= Centro de Fotografía Isla de Tenerife =

The Centro de Fotografía Isla de Tenerife (Photo Center Tenerife Island) is a museum dedicated to photography located in the city of Santa Cruz de Tenerife (Spain) which was opened in 1989. The museum moved under the control of TEA (Tenerife Espacio de las Artes) in 2008.

== History ==
The museum was opened on 30 November 1989 by the Cabildo de Tenerife, with a goal to “promote aspects of artistic creation with enormous potential for contemporary expression, and to rescue and preserve our own heritage of images, which still remains dispersed and lacks sufficient preservation".

== Collections ==
They hold two separate photograph collections, one of documentary photography, and one of artistic photography, in over 20,000 m² of exhibition space. The centre also holds a large collection of works by Óscar Domínguez. In addition to this, they hold an archive of postcards depicting the Canary islands, and a large collection of magic lantern slides. Much of their archive is visible online.

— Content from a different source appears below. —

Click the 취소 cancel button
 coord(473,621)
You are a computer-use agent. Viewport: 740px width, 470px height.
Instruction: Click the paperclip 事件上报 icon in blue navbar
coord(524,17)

The museum is also home to a studio and photo lab, conference room, a specialized library with more than 3,500 volumes, files, and store collections, a gift shop and a restaurant. There is a space for childrens and family activities called "MiniTEA". The current exhibition space was built by Swiss architects Herzog and De Meuron.

The centre has hosted the event "Fotonoviembre", also known as the "Festival Internacional de Fotografía de Tenerife" since 1991.